A Survey on Bridging EEG Signals and Generative AI: From Image and Text to Beyond
Shreya Shukla, Jose Torres, Akshaj Murhekar, Christina Liu, Abhijit Mishra, Jacek Gwizdka, Shounak Roychowdhury
TL;DR
The paper surveys non-invasive EEG-driven generative AI for cross-modal outputs in image, text, and audio, detailing datasets, model families, EEG feature encoding, and evaluation benchmarks. It highlights key methodological trends (encoder–decoder frameworks, latent diffusion with semantic mediation, contrastive learning, and LLM-guided text generation) while noting core challenges such as small, heterogeneous datasets and limited cross-subject generalization. It emphasizes open baselines and datasets to support reproducible benchmarking and urges standardized evaluation and ethical considerations as the field advances.
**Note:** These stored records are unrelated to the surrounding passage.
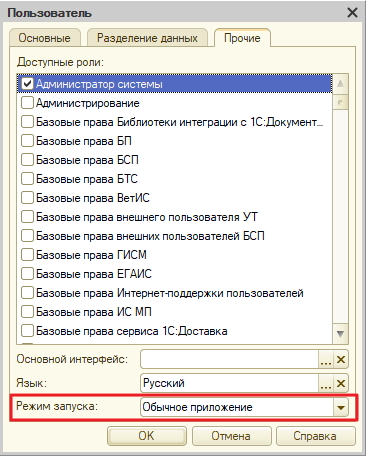The height and width of the screenshot is (456, 366).
Task: Enable the Администрирование role checkbox
Action: coord(27,103)
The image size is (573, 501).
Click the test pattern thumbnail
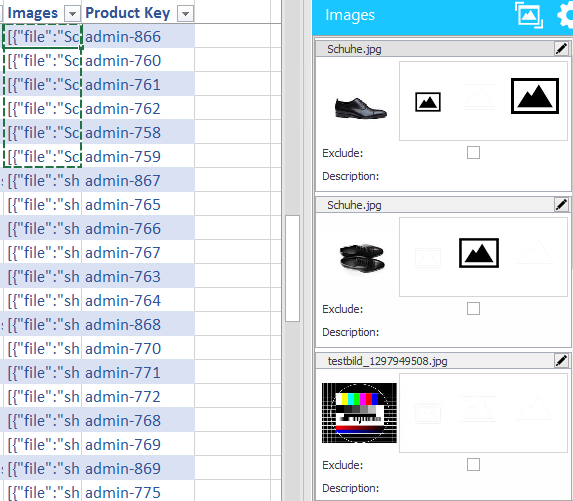click(359, 413)
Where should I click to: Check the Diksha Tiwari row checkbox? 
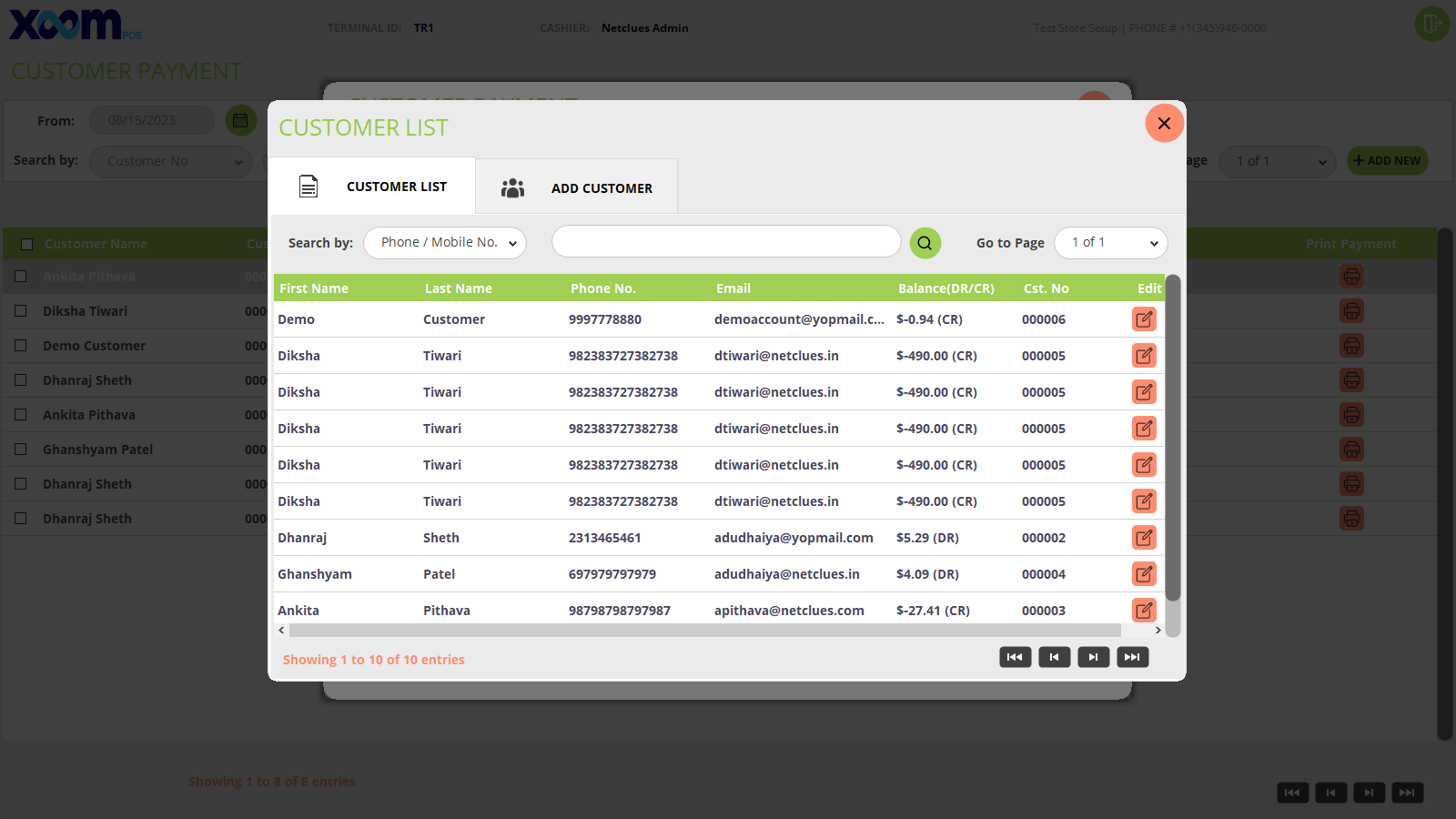click(x=21, y=311)
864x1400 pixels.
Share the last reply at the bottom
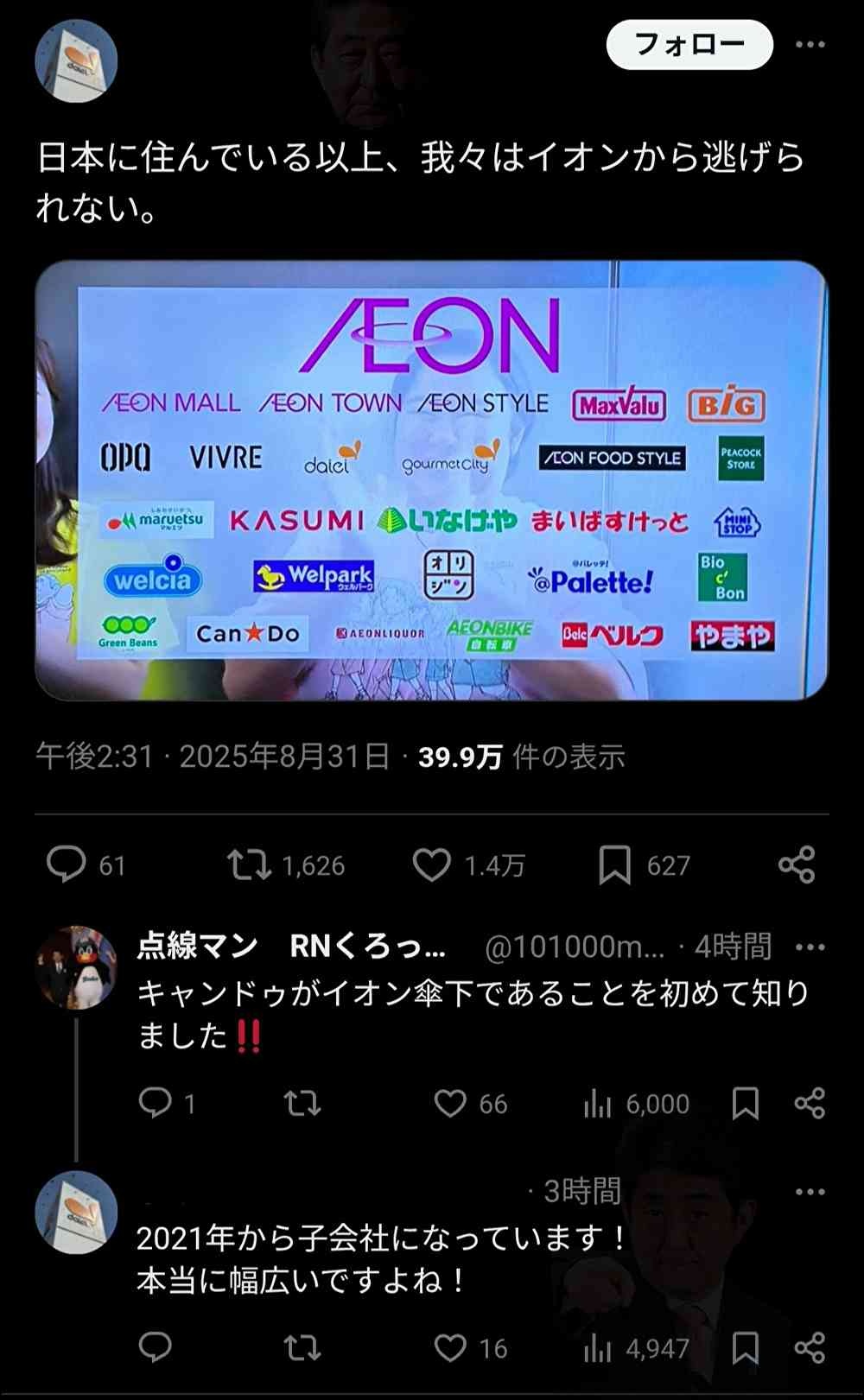point(810,1347)
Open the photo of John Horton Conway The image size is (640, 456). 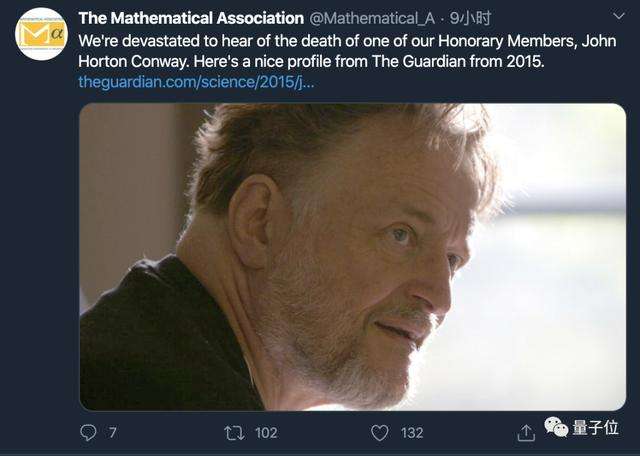(352, 256)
By integrating neuroscience-informed perspectives with cutting-edge generative techniques, the survey provides a structured roadmap for expanding EEG-based neural decoding toward practical, multi-modal BCIs.
Abstract
Decoding neural activity into human-interpretable representations is a key research direction in brain-computer interfaces (BCIs) and computational neuroscience. Recent progress in machine learning and generative AI has driven growing interest in transforming non-invasive Electroencephalography (EEG) signals into images, text, and audio. This survey consolidates and analyzes developments across EEG-to-image synthesis, EEG-to-text generation, and EEG-to-audio reconstruction. We conducted a structured literature search across major databases (2017-2025), extracting key information on datasets, generative architectures (GANs, VAEs, transformers, diffusion models), EEG feature-encoding techniques, evaluation metrics, and the major challenges shaping current work in this area. Our review finds that EEG-to-image models predominantly employ encoder-decoder architectures built on GANs, VAEs, or diffusion models; EEG-to-text approaches increasingly leverage transformer-based language models for open-vocabulary decoding; and EEG-to-audio methods commonly map EEG signals to mel-spectrograms that are subsequently rendered into audio using neural vocoders. Despite promising advances, the field remains constrained by small and heterogeneous datasets, limited cross-subject generalization, and the absence of standardized benchmarks. By consolidating methodological trends and available datasets, this survey provides a foundational reference for advancing EEG-based generative AI and supporting reproducible research. We further highlight open-source datasets and baseline implementations to facilitate systematic benchmarking and accelerate progress in EEG-driven neural decoding.